RIYADH: The most comprehensive peace talks involving Yemen’s warring factions began in Riyadh on Wednesday as the Coalition to Restore Legitimacy in Yemen announced a truce that should help end the devastating conflict.
Hundreds of Yemeni politicians, tribal leaders and former and current military and security officials took part in the conference. The Houthis refused to attend the talks initiated by the GCC.
Opening the conference, Nayef Falah Al-Hajraf, Secretary General of the GCC, urged participants to put aside their differences and find a comprehensive solution to end the war.
He stressed that the Gulf bloc would support the results.
“Successful Yemeni-Yemeni consultations are not an option but a duty that requires everyone (to bear) national responsibility and reject all causes of division and internal disparities,” Al-Hajraf said, hailing the swift response from the coalition to the GCC’s demand for a truce.
The coalition announced Tuesday evening that it would end military operations in Yemen to facilitate the success of the talks.
Hans Grundberg, the UN envoy to Yemen, who is currently negotiating similar talks – but with fewer people – in the Jordanian capital, said Riyadh has long played an important role in facilitating peace initiatives.
“Riyadh has provided space for dialogue leading to important agreements, such as the GCC Initiative and the Riyadh Accord. We need the support of the region more than ever to move towards an inclusive political process under the auspices (of the UN),” he said.
The war, he added, has ruined state institutions, the country’s social fabric and economy, and claimed the lives of thousands of Yemeni civilians.
“The longer the conflict lasts, the more severe the impact on civilians and the more difficult it is to reverse the damage. The Yemeni people must see a clear way out.
The envoy said his latest efforts to convince the warring factions to cease fighting during the month of Ramadan have yielded some results.
“For more than two months, I have been engaging all parties to reach a truce and we are making progress. Yemen needs a truce. I am engaging with the parties with a sense of urgency to achieve this truce. by the start of Ramadan.
Tim Lenderking, US envoy to Yemen, also voiced his country’s support for UN and GCC calls for an end to all hostilities during Ramadan.
“We remain committed to assisting UN-led efforts to advance a lasting and inclusive resolution to the conflict,” he said, urging participants to find a solution that would end the humanitarian crisis in Yemen.
“On behalf of the United States, I express our sincere hope that everyone here today will seize this important opportunity to work together to identify concrete steps that will improve the lives of all Yemenis.
For the first time in years, the Riyadh talks brought together rival political, military and tribal figures from Yemen, including senior members of the General People’s Congress and leaders of the pro-independence Southern Transitional Council.

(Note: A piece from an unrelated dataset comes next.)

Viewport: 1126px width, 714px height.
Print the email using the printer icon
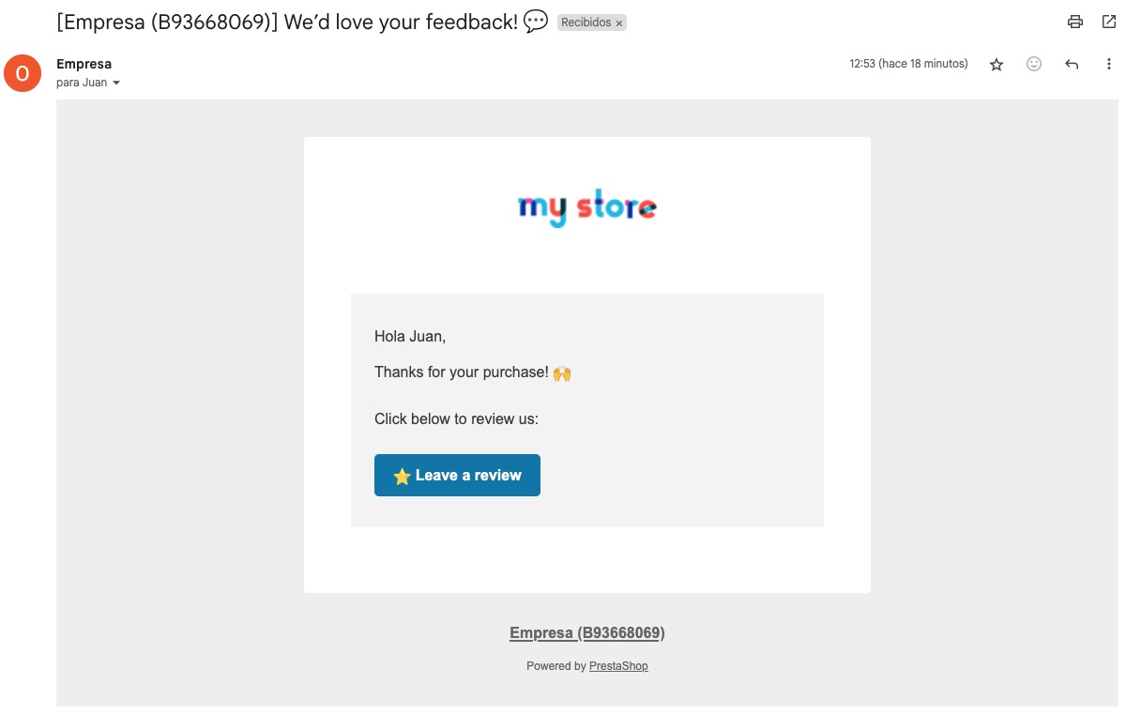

Speaking to Arab News at the conference, participants expressed hope that the large gathering of Yemenis would agree on the way forward.

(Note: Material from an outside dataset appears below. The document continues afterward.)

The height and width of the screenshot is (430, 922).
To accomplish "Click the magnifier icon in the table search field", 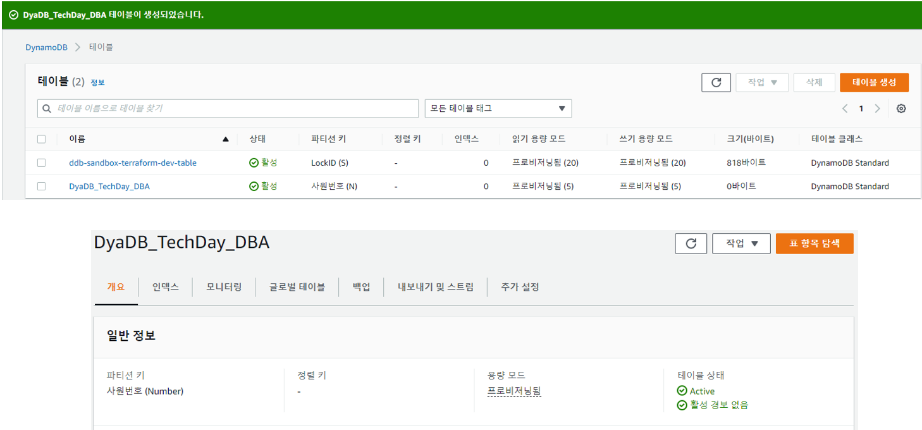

“The situation in Yemen is dire. There is a serious shortage of fuel and the people are very poor. We hope that Yemenis will unite their voices in the talks and that the international community, mainly Saudi Arabia and the GCC, will help them implement the results,” said Abdullah bin Ali Jaber, a tribal leader from the province of Hadramout, in the southeast of the country.
The Houthis reportedly rejected the GCC’s invitation to join the talks and stepped up their military operations across Yemen, mainly in the central province of Marib.
Local officials and media reported that the Houthis had launched major attacks against government troops outside the town of Marib, apparently exploiting the space created by the cessation of coalition airstrikes.
Yahiya Abu Hatem, a military analyst, told Arab News: “The Houthis have rejected all calls for peace and faced them with escalation. This group is Iran’s tool to undermine security in the Arab world. He said Yemenis should resolve their differences and “point their guns at the Houthis”.